On Thu, 2011-05-05 at 17:38 +0800, Osier Yang wrote:
Hi, All,
This is a simple implenmentation for NUMA tuning support based on binary
program 'numactl', currently only supports to bind memory to specified nodes,
using option "--membind", perhaps it need to support more, but I'd like
send it early so that could make sure if the principle is correct.
Ideally, NUMA tuning support should be added in qemu-kvm first, such
as they could provide command options, then what we need to do in libvirt
is just to pass the options to qemu-kvm, but unfortunately qemu-kvm doesn't
support it yet, what we could do currently is only to use numactl,
it forks process, a bit expensive than qemu-kvm supports NUMA tuning
inside with libnuma, but it shouldn't affects much I guess.
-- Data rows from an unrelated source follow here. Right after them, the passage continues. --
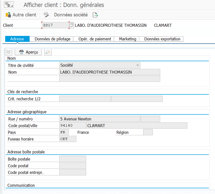Switch to Données de pilotage tab

pos(53,39)
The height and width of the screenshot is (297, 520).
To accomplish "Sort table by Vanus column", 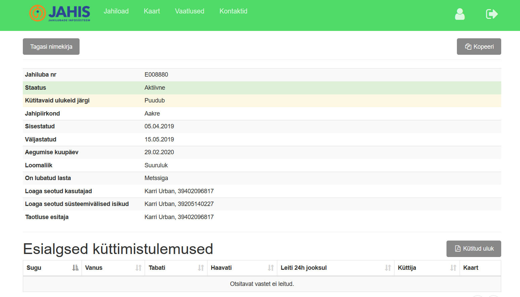I will pos(113,268).
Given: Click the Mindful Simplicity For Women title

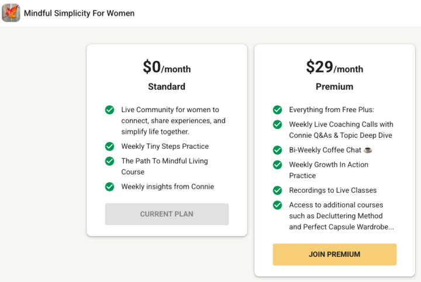Looking at the screenshot, I should click(79, 13).
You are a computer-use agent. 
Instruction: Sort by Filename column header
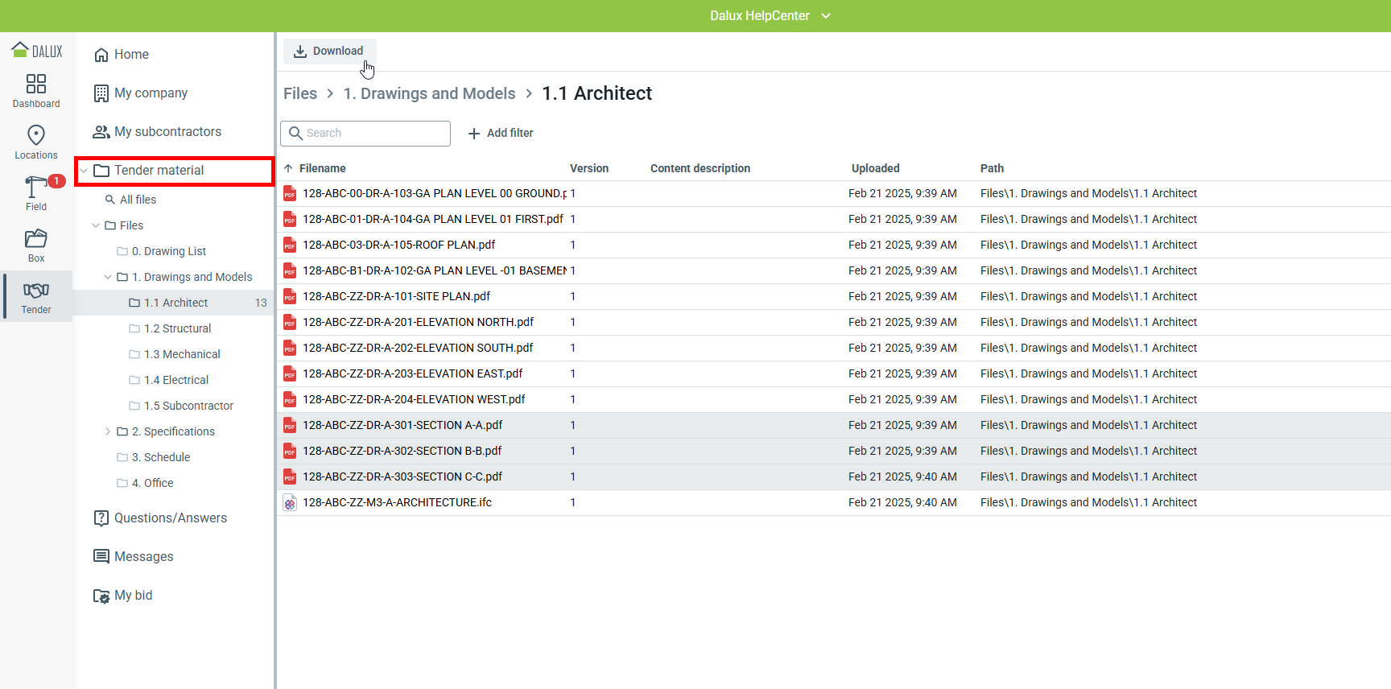point(322,168)
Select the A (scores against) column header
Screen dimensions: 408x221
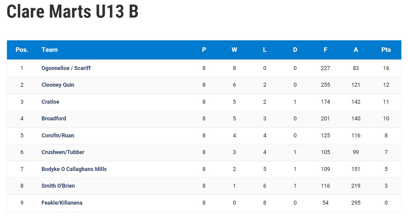(x=356, y=50)
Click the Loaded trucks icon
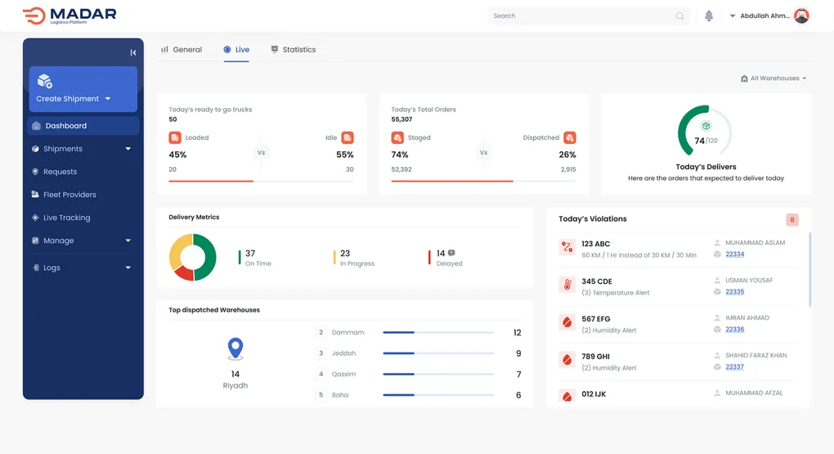Viewport: 834px width, 454px height. tap(174, 137)
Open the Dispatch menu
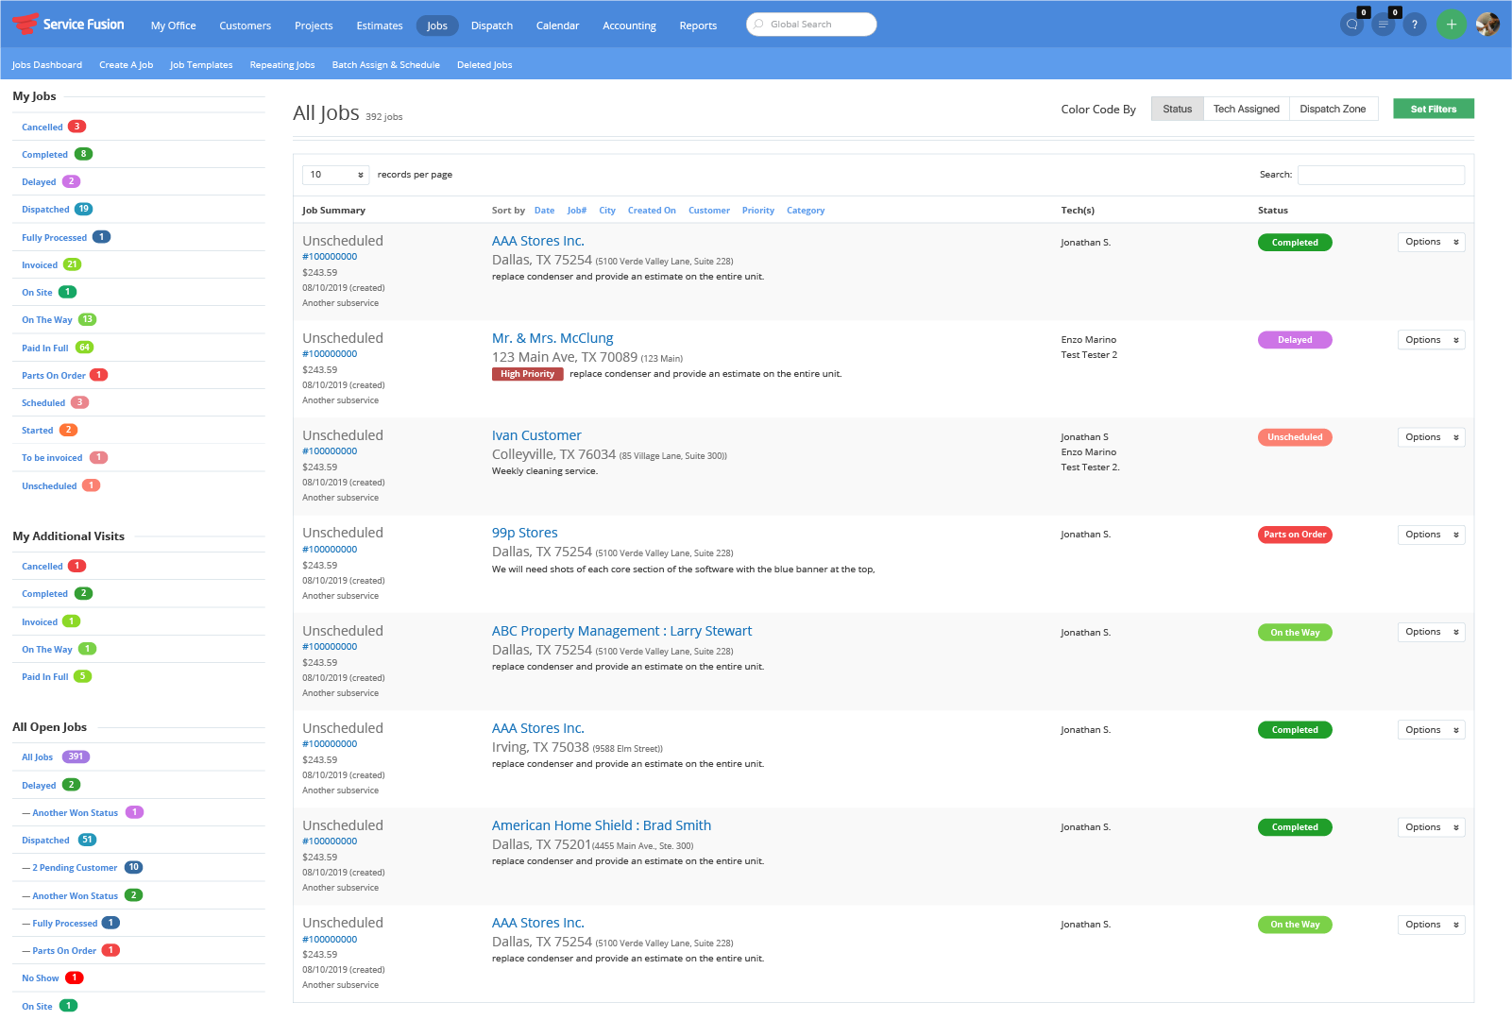1512x1020 pixels. (492, 26)
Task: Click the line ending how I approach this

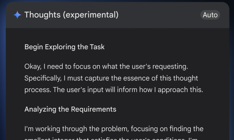Action: (114, 90)
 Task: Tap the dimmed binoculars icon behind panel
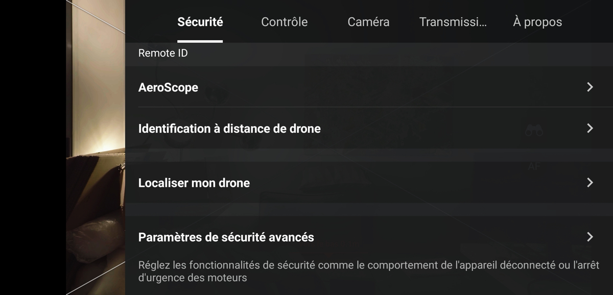534,131
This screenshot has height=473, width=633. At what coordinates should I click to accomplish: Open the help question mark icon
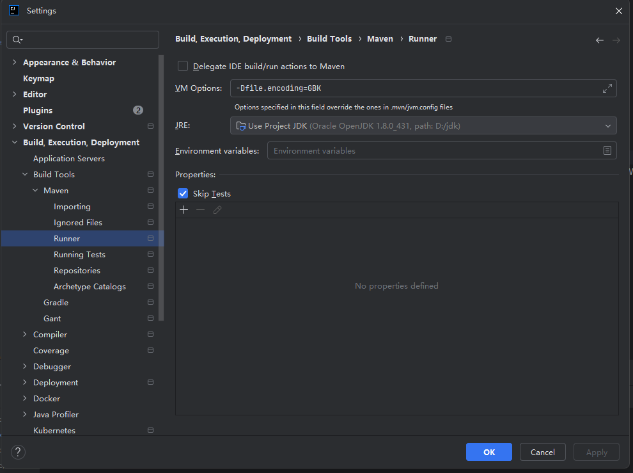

The NUMA tuning XML is like:
<numatune>
<membind nodeset='+0-4,8-12'/>
</numatune>
Any thoughts/feedback is appreciated.
Osier:
A couple of thoughts/observations:
1) you can accomplish the same thing -- restricting a domain's memory to
a specified set of nodes -- using the cpuset cgroup that is already
associated with each domain. E.g.,
cgset -r cpuset.mems=<nodeset> /libvirt/qemu/<domain>
Or the equivalent libcgroup call.
However, numactl is more flexible; especially if you intend to support
more policies: preferred, interleave. Which leads to the question:
2) Do you really want the full "membind" semantics as opposed to
"preferred" by default? Membind policy will restrict the VMs pages to
the specified nodeset and will initiate reclaim/stealing and wait for
pages to become available or the task is OOM-killed because of mempolicy
when all of the nodes in nodeset reach their minimum watermark. Membind
works the same as cpuset.mems in this respect. Preferred policy will
keep memory allocations [but not vcpu execution] local to the specified
set of nodes as long as there is sufficient memory, and will silently
"overflow" allocations to other nodes when necessary. I.e., it's a
little more forgiving under memory pressure.
But then pinning a VM's vcpus to the physical cpus of a set of nodes and
retaining the default local allocation policy will have the same effect
as "preferred" while ensuring that the VM component tasks execute
locally to the memory footprint. Currently, I do this by looking up the
cpulist associated with the node[s] from e.g.,
/sys/devices/system/node/node<i>/cpulist and using that list with the
vcpu.cpuset attribute. Adding a 'nodeset' attribute to the
cputune.vcpupin element would simplify specifying that configuration.
Regards,
Lee